Que valent ces acclamations du peuple qui ont accompagné le carrosse du roi, tout au long de la traversée de Paris, alors que sous les averses, la foule continuait de festoyer ?

Louis est perplexe, exténué, comme si ce serment qu’il a prêté, et auquel le peuple a répondu en lui jurant fidélité, avait été une épreuve aux limites de ses forces. Et de même, Marie-Antoinette a paru épuisée, ne recommençant à parler et à sourire au dauphin que lorsque le carrosse est arrivé dans la cour du château.

Ici, à Saint-Cloud, on échappe à la foule, à la surveillance qu’elle exerce aux Tuileries, aux questions, aux injures et aux assauts qu’elle peut lancer.

Mais c’est le même peuple qui a crié : « Vive le roi ! », « Vive la reine ! », « Vive le dauphin ! ».

Comment se fier à lui, comment l’apaiser ? Est-ce possible ?

Ou bien faut-il fuir ?

Les questions lancinantes reviennent.

Fersen continue de les poser.

Il a assisté à la fête de la Fédération.

« Il n’y a eu que de l’ivresse et du bruit, dit-il, orgies et bacchanales, la cérémonie a été ridicule, indécente, et par conséquent pas imposante. »

Louis ne répond pas.
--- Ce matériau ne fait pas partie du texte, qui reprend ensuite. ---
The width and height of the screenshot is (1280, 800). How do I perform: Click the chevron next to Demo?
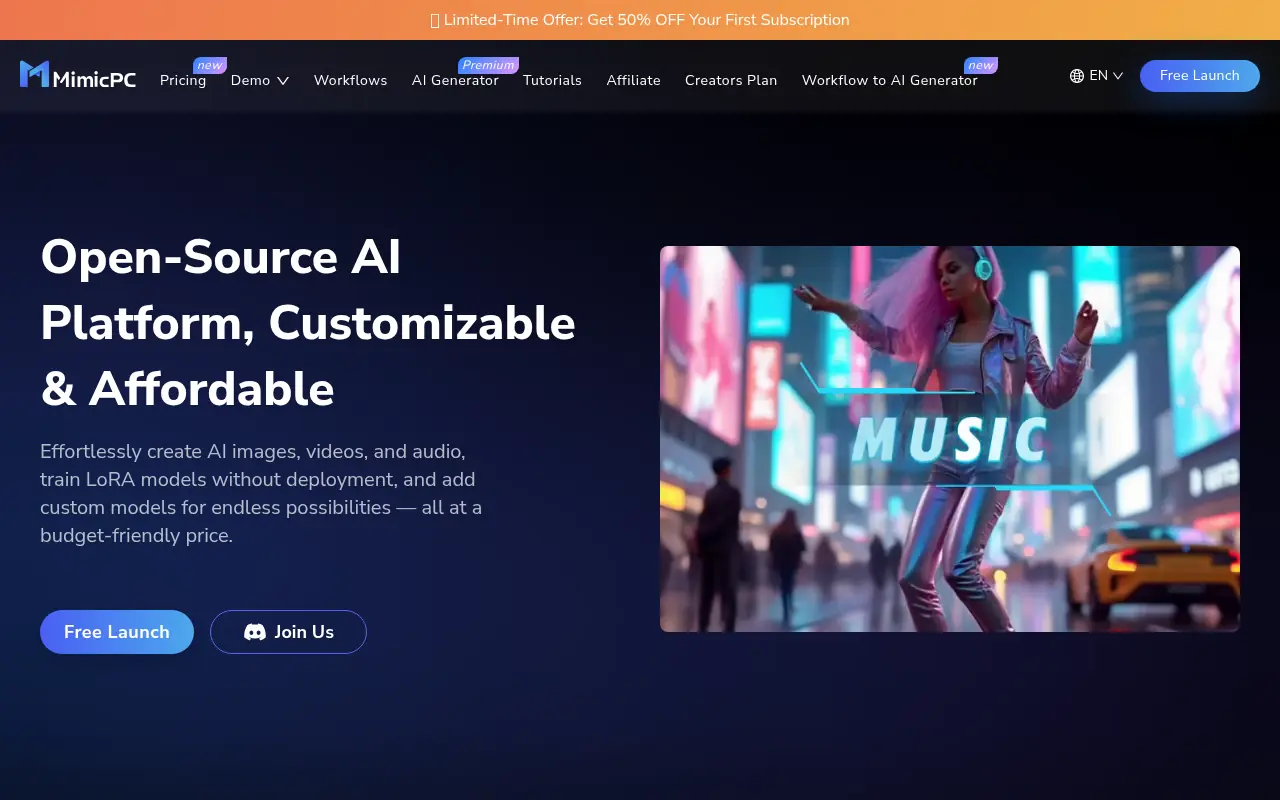coord(283,80)
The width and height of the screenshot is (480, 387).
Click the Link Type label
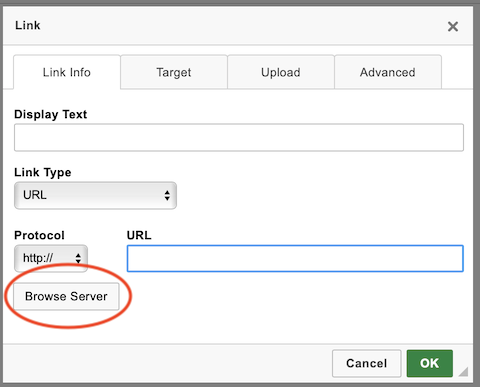(x=43, y=172)
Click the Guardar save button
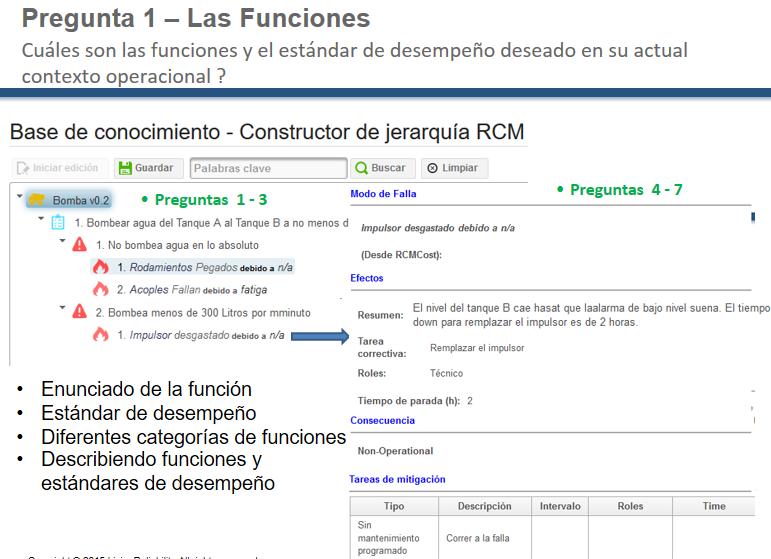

Il songe que demain dès l’aube il chassera, et il espère qu’il débusquera du gros gibier, qu’il rentrera épuisé après plusieurs heures de course, ayant oublié ces questions dont on le harcèle.


Et dans les jours qui suivent, il chasse furieusement, mais à peine descend-il de cheval que son frère le comte de Provence, la reine, ou tel de ses ministres, Saint-Priest ou la Tour du Pin, l’interpellent, évoquant ces articles de Marat, lui tendent ce journal, L’Ami du peuple, dont l’audience, dit-on, s’accroît.


Chaque phrase de Marat est comme un coup de hache.

Il critique la fête de la Fédération, ce piège, cette illusion qu’on a offerte au peuple.

« Vous avoir fait jurer fidélité au roi, dit-il, c’est vous avoir rendu sacrés les ennemis qui ne cessent de conspirer sous son nom contre votre liberté, votre repos, votre bonheur. »

Louis a l’impression que Marat trempe sa plume dans le sang.

Il brandit chaque article comme une tête au bout d’une pique.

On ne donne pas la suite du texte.